After 3 months of treatment with ERLEADA and ADT during the initial treatment phase, a rapid and deep decline in PSA levels was observed in most patients (Table: PSA Decline After 3 and 6 Months of Initial Treatment).⁴
The compliance rate for hot flash diary data completion consistently exceeded 80% at all visits. Hot flash incidence will be reported in the future with more mature data.⁴

PSA Decline After 3 and 6 Months of Initial Treatment⁴

PSA Levels	Treated Patients
PSA decline after 3 months of treatment, n (%)	N=420
≥50%^a	381 (90.7)
≥90%^a	259 (61.7)
<0.2 ng/mL	174 (41.4)
Median time to confirmed PSA decline after 3 months, months (range)
≥50%^a	1.87 (1.0-5.3)
≥90%^a	1.87 (1.1-5.6)
<0.2 ng/mL	2.76 (1.5-5.7)
PSA decline after 6 months of treatment, n (%)	n=143
≥50%^a	137 (95.8)
≥90%^a	113 (79.0)
<0.2 ng/mL	101 (70.6)
Abbreviation: PSA, prostate-specific antigen.^aDecline from baseline.

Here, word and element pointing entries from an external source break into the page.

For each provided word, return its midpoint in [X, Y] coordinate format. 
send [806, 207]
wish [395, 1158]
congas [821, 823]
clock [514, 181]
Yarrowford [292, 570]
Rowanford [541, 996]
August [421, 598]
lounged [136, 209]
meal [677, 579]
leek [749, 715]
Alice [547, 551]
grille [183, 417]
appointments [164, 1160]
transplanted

No new safety signals were observed; results have not been published.

Literature Search

A literature search of MEDLINE^®, Embase^®, BIOSIS Previews^®, and Derwent Drug File (and/or other resources, including internal/external databases) was conducted on
12 February 2025.

References

Show

1	Azad A, Badillo MA, Dong Q, et al. Apalutamide plus intermittent versus continuous androgen deprivation therapy in participants with metastatic hormone-sensitive prostate cancer: LIBERTAS phase 3 study design. Poster presented at: 2024 American Society of Clinical Oncology (ASCO) Genitourinary Cancers Symposium; January 25-27, 2024; San Francisco, CA.
2	Azad A, Musto C, Netanel S, et al. LIBERTAS, a degendered and transgender-inclusive phase 3 study of apalutamide plus intermittent versus continuous androgen deprivation therapy in participants with metastatic hormone-sensitive prostate cancer. Poster presented at: 2024 American Society of Clinical Oncology (ASCO) Annual Meeting; May 31-June 4, 2024; Chicago, IL.
3	Janssen Research & Development, LLC. A study of an intermittent ADT approach with apalutamide monotherapy in participants with mCSPC (LIBERTAS). In: ClinicalTrials.gov [Internet]. Bethesda (MD): National Library of Medicine (US). 2020- [cited 2024 May 30]. Available from: https://clinicaltrials.gov/study/NCT05884398 NLM Identifier: NCT05884398.
4	Azad A, Badillo MA, Dong Q, et al. Deep prostate-specific antigen decline among early participants in LIBERTAS, a phase 3 study of apalutamide plus continuous versus intermittent androgen deprivation therapy in metastatic castration-sensitive prostate cancer. Poster presented at: 2025 American Society of Clinical Oncology (ASCO) Genitourinary Cancers Symposium; February 13-15, 2025; San Francisco, CA.